_PROBLEM STATEMENT_. Scan the entries below and return each line that contains "Viewport".
═══ ENTRIES SHOWN ═══
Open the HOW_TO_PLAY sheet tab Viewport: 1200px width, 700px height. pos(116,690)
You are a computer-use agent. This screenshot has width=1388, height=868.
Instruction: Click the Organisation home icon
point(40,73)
═══
═══ ENTRIES SHOWN ═══
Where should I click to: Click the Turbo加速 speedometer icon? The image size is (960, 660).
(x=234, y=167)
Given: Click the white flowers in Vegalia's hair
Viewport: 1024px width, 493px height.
═══
_OUTPUT FOR THIS EXERCISE_.
Open the HOW_TO_PLAY sheet tab Viewport: 1200px width, 700px height. pos(116,690)
Viewport: 1024px width, 493px height.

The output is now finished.